Je m'y sentais plus à l’aise et en sécurité. Mon oncle vivait là avec sa compagne et ses enfants, ils m'ont fait une place. Avant le décès de papa, je passais souvent là-bas après les cours quand le chauffeur ne me récupérait pas. Je ne leur racontais pas mes malheurs, j'y allais juste pour commémorer ma mère. Sa compagne avait pris soin de son foyer à charbon je l'avais retrouvé intact. Et je continuais de braiser mon poisson pour poursuivre mes études.

Deux ans après le décès de papa, leur mère a commencé à délirer, elle a attrapé la folie. Pendant une séance de traitement, les gens nous ont invités à sa confession, où elle avouait tout ce qu’elle a fait aux autres.

Binkù pendant sa confession je me suis évanouie tellement mes oreilles avaient souffert de révélations. Elle a avoué avoir envoûté mon père, et renouvelé très souvent avec différentes potions qu’on lui donnait chez les marabouts. Mais comme ça ne lui suffisait pas, sachant intérieurement que papa ne l’aimait pas mais plutôt ma mère, elle a décidé de nuire à cette dernière. Elle a traîné son nom partout chez les marabouts.

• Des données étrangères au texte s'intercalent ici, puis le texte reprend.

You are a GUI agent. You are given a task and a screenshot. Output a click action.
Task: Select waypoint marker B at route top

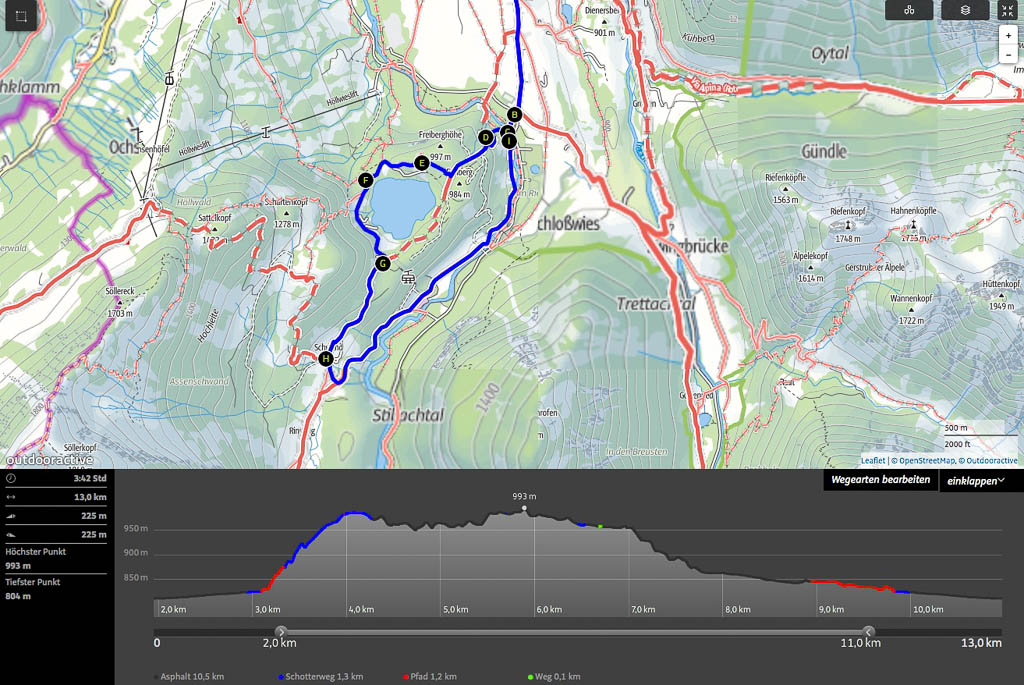(514, 114)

Et elle a prélevé un jour la terre à l'endroit où ma mère vendait. Le but était de recueillir les empreintes de ses pas. Elle lui a jeté un sort aux pieds qui a eu raison de sa vie. Elle a avoué avoir amené mes cheveux vêtements et sous-vêtements chez les marabouts. Malgré tous ses efforts pour en finir avec ma vie, elle n'y est pas parvenu… Je lui ai souhaité l'enfer, c’est là-bas qu'est sa place. Les biens de mon père je n'en n'ai jamais voulu, et je n'en veux pas.

C’est à l’âge de 25ans que j'ai eu mon premier copain, le seul à qui me suis ouverte. Il a été patient envers moi et très tolérant. J'ai conçu de lui, ma fille a aujourd’hui 7ans et elle sait déjà braiser le poisson lol. Nous nous sommes séparés il y’a deux ans à la découverte d'une infidélité. J'ai préféré mettre un terme à la relation, je ne souhaiterais vivre un seul instant le calvaire de ma mère. Il prend bien soin de sa fille à distance.

Aujourd’hui, les enfants de cette femme me suivent partout pour implorer mon pardon. Je leur ai pardonné pour ma propre paix, mais de grâce, qu’ils vivent et consomment les fruits de leurs semences. Sinon qu’ils créent une machine à remonter le temps pour rendre à ma mère tout ce que leur mère lui a volé.
Quand j'ai appris que cet emploi est de toi, j'ai déposé ma lettre de démission. Je ne veux rien de vous, merci de me coller la paix.

Ma mère habite ce foyer à charbon et chaque fois que je l'allume pour avoir mon pain quotidien, ma fille et moi ne manquons de rien. Merci de m'avoir écoutée Binkù et que Dieu veille sur toi.